Items from a data source:
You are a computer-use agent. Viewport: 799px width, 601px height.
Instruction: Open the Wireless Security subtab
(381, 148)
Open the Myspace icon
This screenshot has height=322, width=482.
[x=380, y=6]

TASK STATEMENT:
Please return all of the records exactly.

RESULT OF THIS TASK:
You are a computer-use agent. Viewport: 799px width, 601px height.
Instruction: Open the Wireless Security subtab
(381, 148)
Open the Myspace icon
This screenshot has height=322, width=482.
[x=380, y=6]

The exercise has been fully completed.